MATERIAL TO PROCESS Start Marker

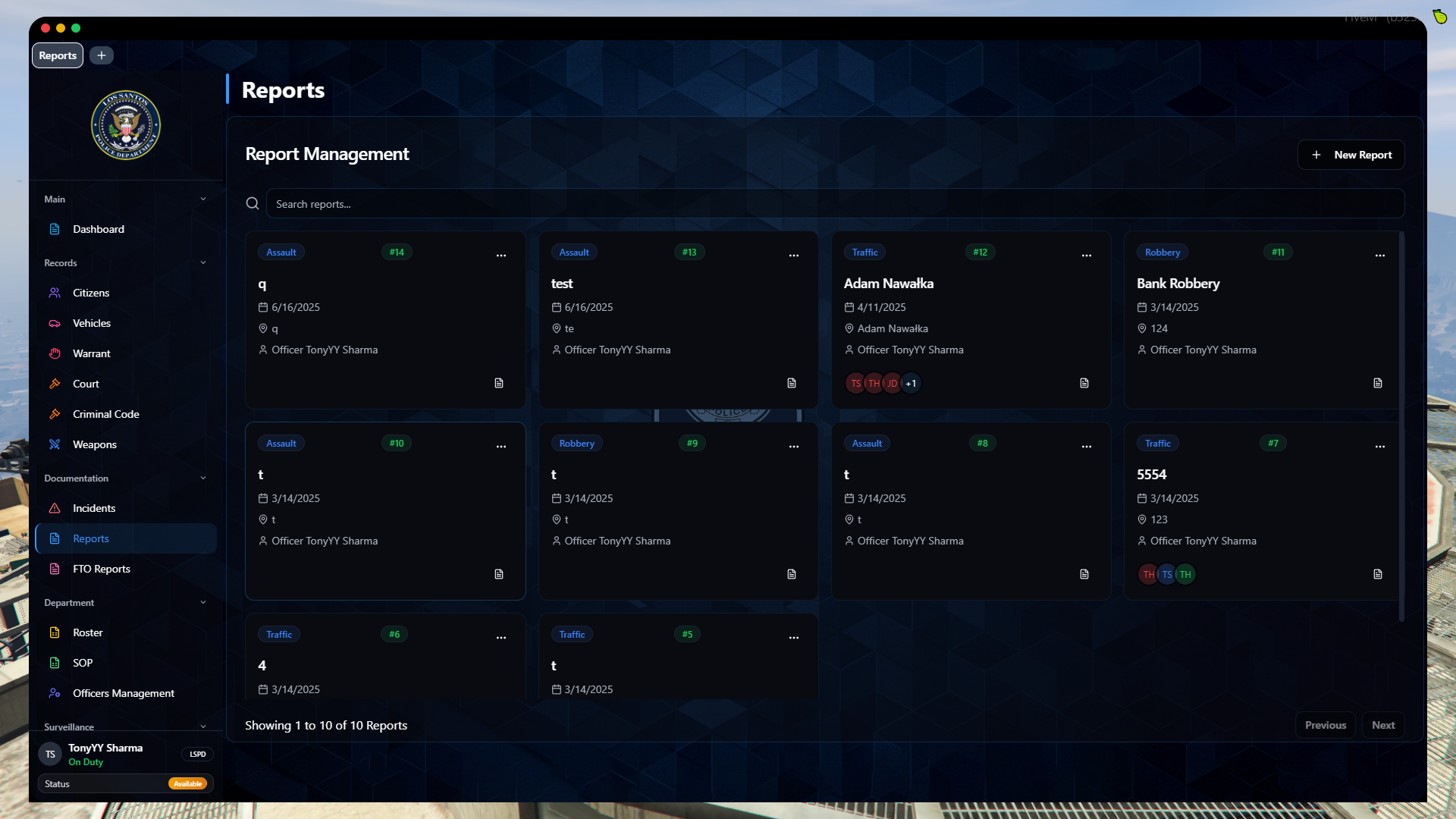Toggle the Available status badge
The height and width of the screenshot is (819, 1456).
point(187,783)
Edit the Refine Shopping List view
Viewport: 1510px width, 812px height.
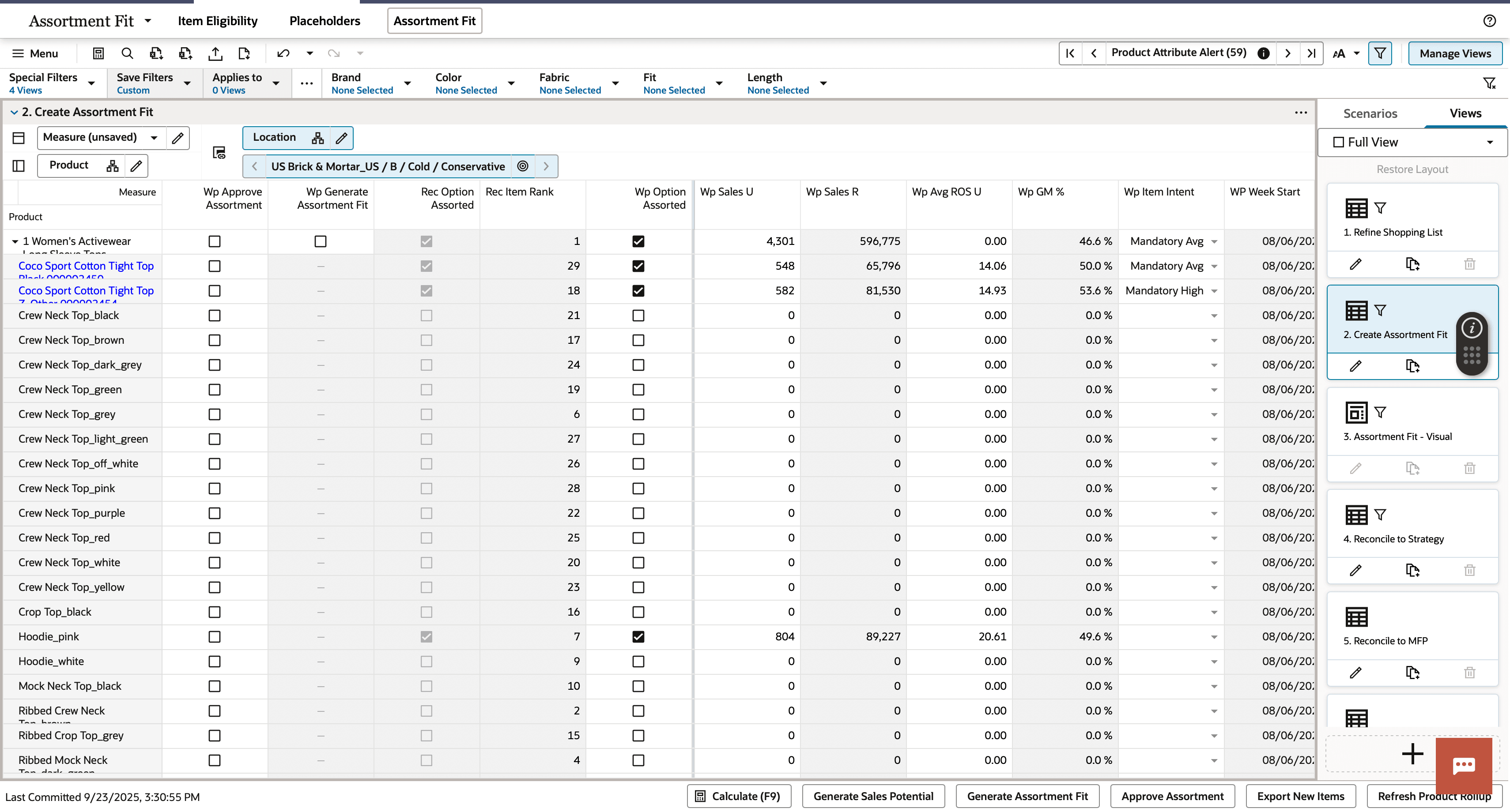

MATERIAL TO PROCESS End Marker

• [YOUR OBJECTIVE]:
Your reply should consist solely of the lines from the one containing "Edit the Refine Shopping List view" through the last line of the material, reproduced exactly and without pictures.

• [RESPONSE]:
Edit the Refine Shopping List view
Viewport: 1510px width, 812px height.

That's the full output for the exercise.